The natural history of HIV infection has been greatly changed by the introduction of highly active antiretroviral therapy (HAART). As a consequence of improved immune function, the incidence of AIDS-defining cancers (ADCs), such as Kaposi’s sarcoma, non-Hodgkin’s lymphoma (NHL) and invasive cervical cancer, has significantly declined. On the contrary, non-AIDS-defining cancers (NADCs), such as hepatocellular carcinoma, anal cancer, lung cancer, colorectal cancer and Hodgkin’s lymphoma, have gradually emerged as a major fraction of the overall cancer burden1.
It can be observed 84% increase in rate of HIV-associated cancers (NADCs) in HIV-infected versus HIV-uninfected adults was observed in one cohort. Cancer events, occured at similar ages compared to HIV–uninfected adults: 7-month decrease in mean age at diagnosis of HIV-associated cancers in HIV-infected versus HIV-uninfected adults [crude difference in age: 2.9 years, with adjusted mean difference in age of -0.57 years (95% CI: -0.93 to -0.21)] 2. The incidence of NADC in last ten years has been stable with an overall incidence of NADC of 5/1000 person-years [95% confidence interval 4.65, 5.31]). Significant predictors of poorer survival after diagnosis of NADC are lung cancer (compared to other cancer types), male gender, non-white ethnicity and smoking status. Later year of diagnosis and higher CD4 count at NADC diagnosis are associated with improved survival3.
In the D:A:D Study3 (with 176.775 participants and 880 NADC events from 2004-2010) the three most frequent NADC were lung cancer (n = 140, 0.79/1000 PY), Hodgkin’s lymphoma (n = 112, 0.63/1000PY), and anal cancer (n = 79, 0.45/1000PY).
The reasons are still partially unknown. Some of the increased risk may be explained by a high prevalence of cancer risk factors, such as smoking, alcohol consumption, human papilloma virus (HPV) infection and hepatitis C virus (HCV) infection among HIV-infected people. The role of immunosuppression in the development of NADCs is controversial, as several studies have not found a clear-cut evidence of an association between the degree of immunosuppression and the development of NADCs. For example, Patel and colleagues found that the risk of developing colorectal cancer was significantly increased in the presence of a low nadir CD4 cell count; on the contrary, in other papers no association between the degree of immunosuppression and the development of NADCs has been described1.

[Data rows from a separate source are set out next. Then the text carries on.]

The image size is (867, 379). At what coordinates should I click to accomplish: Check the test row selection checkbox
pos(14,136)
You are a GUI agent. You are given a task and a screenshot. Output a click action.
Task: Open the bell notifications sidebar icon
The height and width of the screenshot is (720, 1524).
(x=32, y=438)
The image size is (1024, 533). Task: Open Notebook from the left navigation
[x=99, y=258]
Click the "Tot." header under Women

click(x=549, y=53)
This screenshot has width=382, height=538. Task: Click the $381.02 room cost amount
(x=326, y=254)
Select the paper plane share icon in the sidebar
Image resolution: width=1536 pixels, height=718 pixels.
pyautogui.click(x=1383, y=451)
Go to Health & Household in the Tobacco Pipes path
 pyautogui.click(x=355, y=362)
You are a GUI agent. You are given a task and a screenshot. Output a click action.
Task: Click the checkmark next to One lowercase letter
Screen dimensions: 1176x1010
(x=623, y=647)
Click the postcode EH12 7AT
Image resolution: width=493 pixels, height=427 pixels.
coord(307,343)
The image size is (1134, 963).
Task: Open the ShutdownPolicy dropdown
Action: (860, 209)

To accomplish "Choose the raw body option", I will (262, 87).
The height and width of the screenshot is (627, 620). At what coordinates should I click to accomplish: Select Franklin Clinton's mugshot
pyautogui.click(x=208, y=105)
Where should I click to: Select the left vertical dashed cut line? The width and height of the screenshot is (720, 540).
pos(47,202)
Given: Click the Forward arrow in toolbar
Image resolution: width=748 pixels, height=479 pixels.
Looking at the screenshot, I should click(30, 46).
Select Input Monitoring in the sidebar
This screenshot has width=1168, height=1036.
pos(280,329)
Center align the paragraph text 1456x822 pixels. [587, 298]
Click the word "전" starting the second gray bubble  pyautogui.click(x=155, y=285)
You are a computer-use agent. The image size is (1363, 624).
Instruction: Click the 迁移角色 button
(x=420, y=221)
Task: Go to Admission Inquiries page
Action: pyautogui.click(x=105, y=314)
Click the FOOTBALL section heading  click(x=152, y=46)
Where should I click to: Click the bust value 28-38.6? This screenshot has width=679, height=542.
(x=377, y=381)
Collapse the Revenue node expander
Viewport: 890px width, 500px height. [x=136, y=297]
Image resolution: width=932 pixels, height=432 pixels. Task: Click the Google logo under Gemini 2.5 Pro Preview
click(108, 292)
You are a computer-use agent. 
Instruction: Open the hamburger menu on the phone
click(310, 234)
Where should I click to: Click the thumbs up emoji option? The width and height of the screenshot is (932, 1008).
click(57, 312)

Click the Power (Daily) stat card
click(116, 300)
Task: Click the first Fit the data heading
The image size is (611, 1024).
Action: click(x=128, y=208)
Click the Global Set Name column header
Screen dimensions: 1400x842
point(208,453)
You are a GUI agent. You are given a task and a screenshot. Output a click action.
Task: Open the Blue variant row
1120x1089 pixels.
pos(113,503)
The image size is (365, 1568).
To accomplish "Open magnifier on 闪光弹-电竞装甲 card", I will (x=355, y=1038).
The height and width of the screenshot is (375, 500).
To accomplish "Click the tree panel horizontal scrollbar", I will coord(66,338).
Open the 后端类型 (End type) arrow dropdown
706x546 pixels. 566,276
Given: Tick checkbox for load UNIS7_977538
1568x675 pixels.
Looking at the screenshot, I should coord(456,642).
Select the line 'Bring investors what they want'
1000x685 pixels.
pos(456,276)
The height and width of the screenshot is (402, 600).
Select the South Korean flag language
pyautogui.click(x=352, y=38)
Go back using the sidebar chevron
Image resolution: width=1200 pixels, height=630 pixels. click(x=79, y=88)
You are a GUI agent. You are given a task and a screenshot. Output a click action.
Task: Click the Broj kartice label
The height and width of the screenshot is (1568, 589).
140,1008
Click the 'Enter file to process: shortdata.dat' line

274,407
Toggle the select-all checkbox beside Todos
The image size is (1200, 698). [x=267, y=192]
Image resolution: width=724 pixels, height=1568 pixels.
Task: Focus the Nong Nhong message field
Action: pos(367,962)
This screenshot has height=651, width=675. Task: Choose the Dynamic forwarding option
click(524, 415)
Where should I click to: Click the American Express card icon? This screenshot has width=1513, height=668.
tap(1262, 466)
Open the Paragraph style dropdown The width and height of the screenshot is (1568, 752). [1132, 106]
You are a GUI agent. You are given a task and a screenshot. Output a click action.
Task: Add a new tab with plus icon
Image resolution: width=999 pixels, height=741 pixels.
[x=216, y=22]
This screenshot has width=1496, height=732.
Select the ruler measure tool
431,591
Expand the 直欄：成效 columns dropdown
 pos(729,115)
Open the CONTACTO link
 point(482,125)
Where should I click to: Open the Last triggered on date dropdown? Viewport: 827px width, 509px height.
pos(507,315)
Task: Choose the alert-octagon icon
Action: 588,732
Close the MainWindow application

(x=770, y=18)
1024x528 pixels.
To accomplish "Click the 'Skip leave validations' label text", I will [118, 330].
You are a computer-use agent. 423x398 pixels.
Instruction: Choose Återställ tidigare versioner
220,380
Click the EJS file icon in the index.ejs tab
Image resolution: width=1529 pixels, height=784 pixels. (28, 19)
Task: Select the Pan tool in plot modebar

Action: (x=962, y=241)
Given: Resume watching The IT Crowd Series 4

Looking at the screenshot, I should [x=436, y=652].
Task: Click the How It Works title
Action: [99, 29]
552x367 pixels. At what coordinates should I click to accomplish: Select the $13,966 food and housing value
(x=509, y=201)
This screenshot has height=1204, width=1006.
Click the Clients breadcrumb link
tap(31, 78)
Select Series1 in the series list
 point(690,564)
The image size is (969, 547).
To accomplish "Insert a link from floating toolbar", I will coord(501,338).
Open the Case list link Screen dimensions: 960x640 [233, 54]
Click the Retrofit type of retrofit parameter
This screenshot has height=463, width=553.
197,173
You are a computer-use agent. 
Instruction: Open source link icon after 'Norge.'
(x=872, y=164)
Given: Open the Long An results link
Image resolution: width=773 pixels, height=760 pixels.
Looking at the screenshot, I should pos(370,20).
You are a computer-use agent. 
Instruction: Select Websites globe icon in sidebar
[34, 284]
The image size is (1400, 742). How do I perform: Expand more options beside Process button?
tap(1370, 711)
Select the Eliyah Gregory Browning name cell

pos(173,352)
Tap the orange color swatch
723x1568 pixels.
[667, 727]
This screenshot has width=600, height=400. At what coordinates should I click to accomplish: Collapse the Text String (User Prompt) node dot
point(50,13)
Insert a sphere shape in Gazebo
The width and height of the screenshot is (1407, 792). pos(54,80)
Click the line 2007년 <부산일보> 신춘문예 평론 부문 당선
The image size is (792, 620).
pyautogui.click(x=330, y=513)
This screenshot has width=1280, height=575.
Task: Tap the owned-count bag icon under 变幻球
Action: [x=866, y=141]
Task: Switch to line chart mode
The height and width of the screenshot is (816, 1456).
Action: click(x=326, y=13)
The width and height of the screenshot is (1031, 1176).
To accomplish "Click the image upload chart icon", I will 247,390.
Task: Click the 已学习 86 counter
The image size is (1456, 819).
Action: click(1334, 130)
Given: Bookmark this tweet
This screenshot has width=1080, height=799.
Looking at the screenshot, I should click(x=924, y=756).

Analogously, the impact of HAART is still not well defined. The use of HAART was associated with lower rates of NADCs in a study by Burgi, whereas the standardized incidence ratio (SIR) for NADCs was reported not to be decreased in the post-HAART era among patients enrolled in the Swiss cohort study. Future research should focus on the etiology of NADCs, in order to shed light on the pathogenesis of cancer and ultimately to work for prevention; moreover, additional studies should evaluate the best therapeutic approaches to NADCs and the impact of cancer screening interventions among HIV-infected people, in an effort to diagnose cancer at an earlier stage1.
This review will focus on the following NADCs that occur commonly among people living with HIV:
Patients with NADCs should be managed by oncologists and HIV providers together. The minimum number of patients that an HIV oncology service should manage has not been defined. Several studies and a Cochrane review have shown that the more HIV patients treated by a clinical centre, the better the outcomes. In line with national cancer waiting times, all patients with suspected cancers must be referred urgently and seen within 2 weeks of referral. Moreover, the NHS Cancer Plan sets out the goal that no patient should wait longer than 1 month from an urgent referral with suspected cancer, to the start of treatment4.
We suggest that careful attention to the drug interactions between cytotoxic chemotherapy and antiretroviral agents is needed, as well as focus on opportunistic infection prophylaxis.